An effluent treatment system has been found to significantly cut the risk of waterway contamination through tile drains. Anne Lee reports.

Trying to safely apply effluent on farms with subsurface drains can be a headache with the drainage system heightening the risk of phosphate (P) and E. coli loss.

Subsurface drains, such as tile drains, are efficient at whisking excess water away from paddocks but they can also act as highways for nutrients and contaminants, directing them into waterways.

But Lincoln University scientists have found that an effluent treatment solution they’ve been working on can drastically cut P and E. coli losses even when subsurface drains have been installed.

The findings could have significant ramifications for areas where extensive drainage is present, helping simplify management and dramatically reduce the potential for nutrient and bacteria to get into waterways.

A high number of waterways including lakes are susceptible to P inputs with any increases in P concentrations likely to promote algal growth.

The latest research on the effluent treatment system has just been published in the scientific journal, Soil Use and Management.

Lincoln University PhD student Xueying Che carried out the studies, in conjunction with Professor Hong Di and Emeritus Professor Keith Cameron, using lysimeters designed to mimic an area where subsurface drainage had been installed.

The drainage collection point at the bottom of the lysimeters was overlayed with 55cm of gravel which in turn was overlayed by a 15cm layer of soil in which pasture was growing.

Xueying used fresh effluent and treated it with the same active ingredient and methods used in the Lincoln University and Ravensdown-developed ClearTech and EcoPond system.

Those treatment systems use polyferric sulphate, also commonly used in drinking water treatment plants.

In the ClearTech system, the treatment occurs in a large tank and separates clarified water from the treated effluent, making the clarified water available for yard washdown. The concentrated treated effluent has been proven to show reduced levels of P and E. coli leaching loss through soil.

The EcoPond system treats the effluent “in-line” on the way from the farm dairy to the storage pond providing the same reductions in P and E. coli loss potential through soil but without the clarified water capture.

Until Xueying’s work, the ClearTech and EcoPond research had looked at leaching losses through soil but Xueying aimed to find out what effect the treatments would have on leaching losses through subsurface drains given they are typically topped with a gravel layer.

She says it was already known from previous studies that treating the effluent with polyferric sulphate sets up a chemical reaction which transforms water soluble P into less-soluble, more stable forms of iron phosphate.

These forms of phosphate are more readily held by soil particles, but in a situation where soils have been drained there’s a gravel layer to contend with which has virtually no capacity to hold back nutrients.

To test the effects on soils with tile drains Xueying applied the treated effluent to the surface of the lysimeters on the same day it was treated.

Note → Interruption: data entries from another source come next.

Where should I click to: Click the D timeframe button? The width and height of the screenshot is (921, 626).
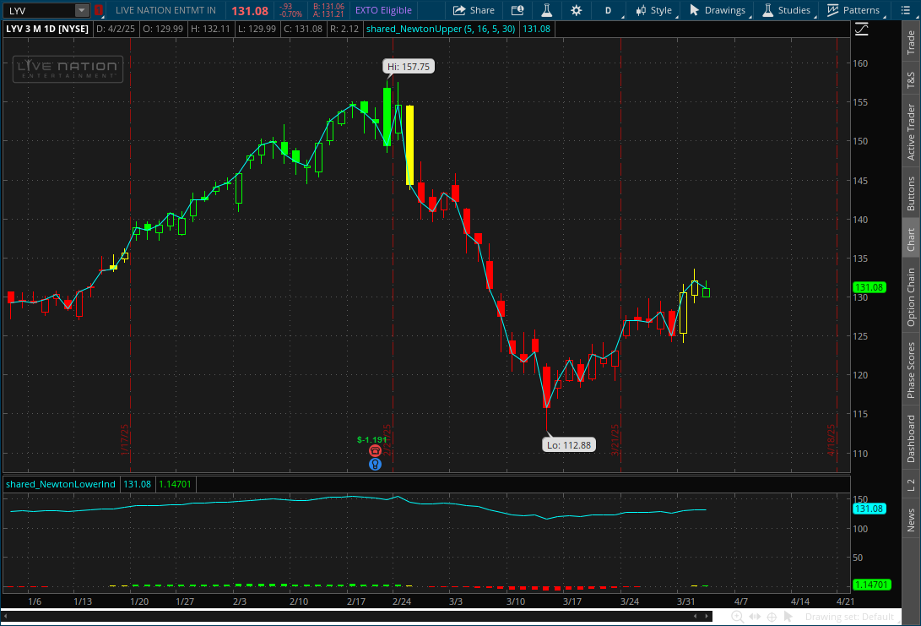pyautogui.click(x=608, y=10)
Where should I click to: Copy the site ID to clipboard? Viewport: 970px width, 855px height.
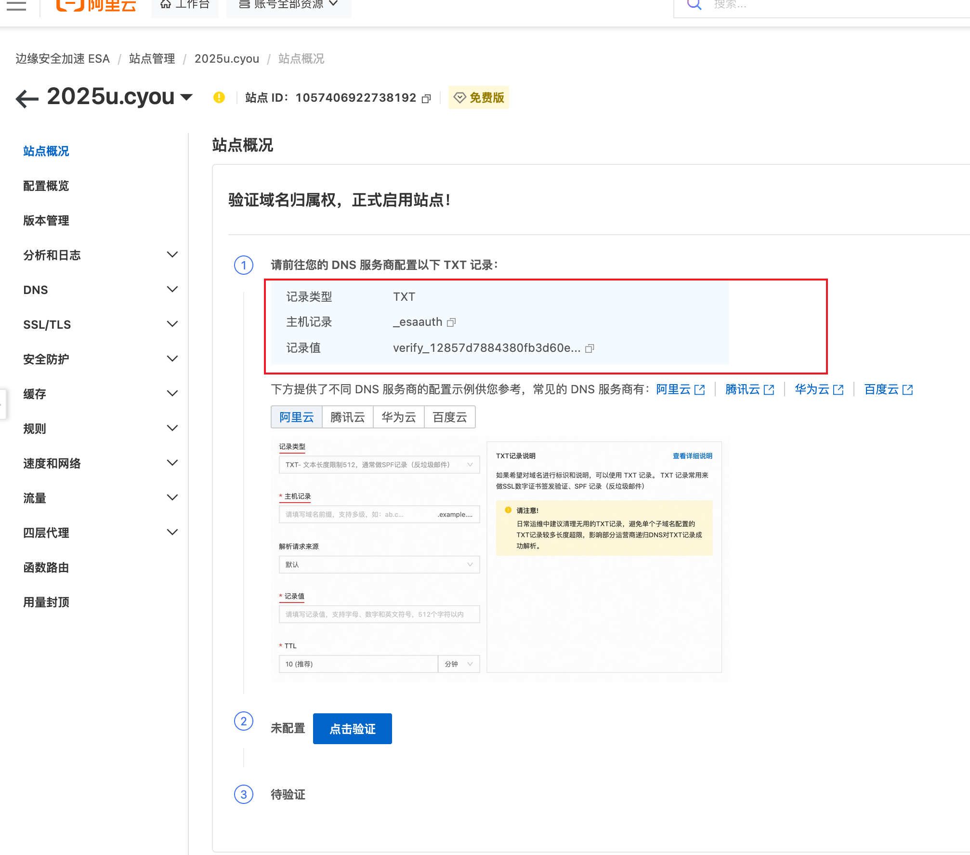[x=426, y=98]
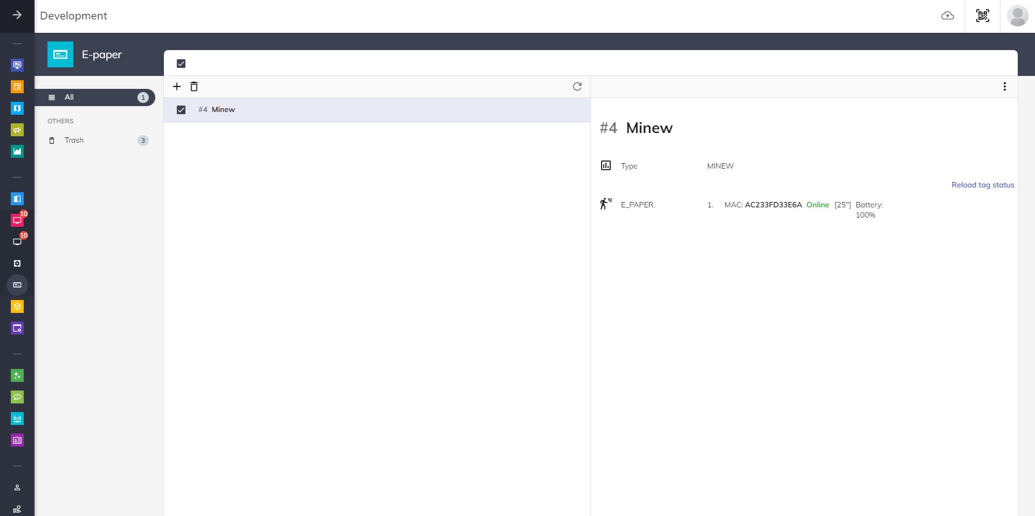Click the MAC address AC233FD33E6A

tap(773, 205)
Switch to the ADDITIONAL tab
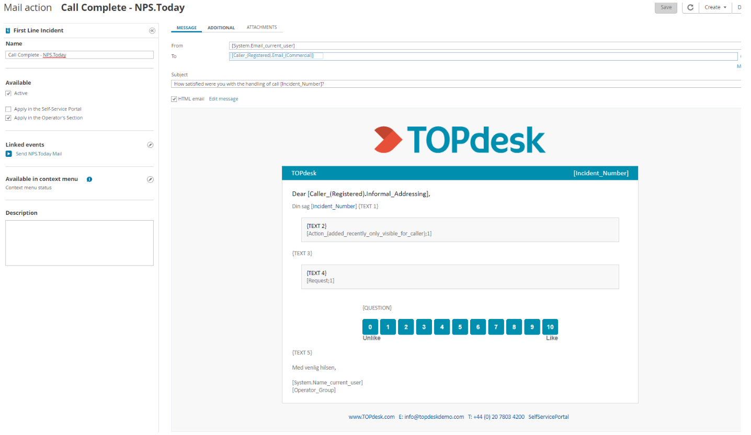This screenshot has height=435, width=751. tap(221, 27)
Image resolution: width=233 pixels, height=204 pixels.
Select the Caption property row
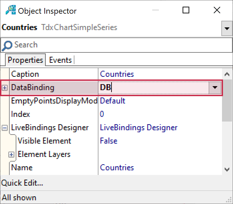point(25,74)
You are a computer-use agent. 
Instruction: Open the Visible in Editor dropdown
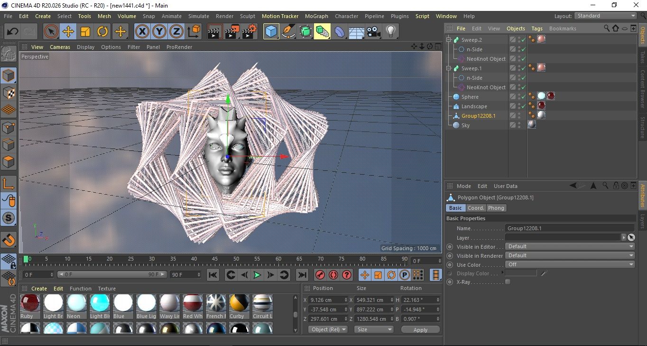click(x=570, y=247)
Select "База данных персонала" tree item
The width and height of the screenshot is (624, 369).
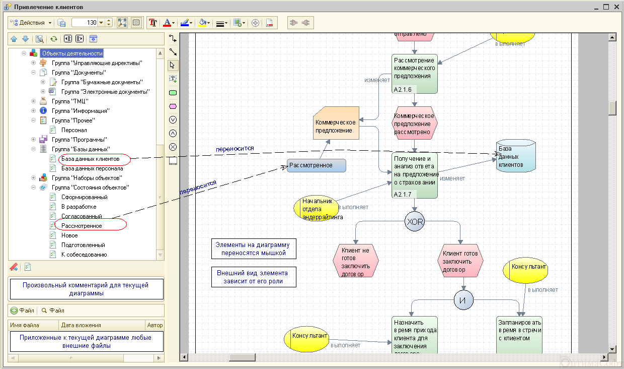click(92, 168)
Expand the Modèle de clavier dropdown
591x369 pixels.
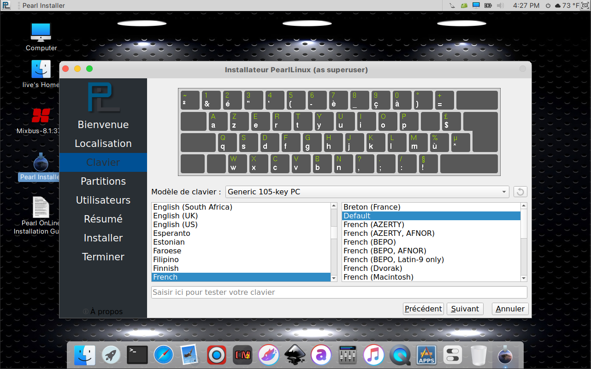tap(367, 192)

She also applied it after it had been treated and then stored for eight weeks simulating both situations that would occur onfarm.

She applied untreated effluent as a comparison and plain water as a control.

Two applications took place for each of the four situations – one in May and the other in September.

Xueying applied spray irrigation following the May treatment so it supplemented rainfall and created conditions similar to those at the 75th percentile of winter rainfall records.

Irrigation over the summer period – to early December – followed typical irrigation patterns for Canterbury.

Xueying collected the drainage samples every week or more often if there were periods of higher rainfall and analysed the samples for total P, dissolved reactive P (DRP) and total dissolved P (TDP) as well as E. coli.

She also measured pasture production on the lysimeters.

The results

Compared with applying untreated effluent she found the loss of DRP was reduced by 93% when the effluent had been treated and reduced by 92% when it had been treated and then stored.

The TDP losses were 87% lower for treated effluent and 83% lower for treated and stored effluent when compared with untreated effluent.

Total P losses were 60.5% lower for treated effluent and 45% lower for the treated and stored effluent when compared with untreated effluent.

Total E. coli losses to drainage water were almost nil with reductions at 98% for treated effluent and 99.99% for treated and stored effluent compared with untreated effluent.

Pasture growth was unaffected by the different treatments confirming P is still available to plants while being protected from leaching loss.

Xueying says the storage of the effluent didn’t appear to diminish the effectiveness of the treatment on limiting nutrient losses. She believes the lower total P loss reductions found when compared with previous studies using lysimeters could be attributed to the differences in the depth of soil between those studies and hers.

In her study the soil was 15cm deep whereas in other lysimeter studies the soil has been 70cm deep giving greater capacity for the iron phosphate to be held in the soil. Cameron says the research team hoped Xueying’s research findings will give farmers confidence the new technology will help them reduce farming impacts on water.

“With farm environment plans and new freshwater plans expected to demonstrate action to reduce nutrient losses to water, this technology provides a new tool for farmers to reduce phosphate loss and E. coli loss to water, especially those with subsurface drains,” he says.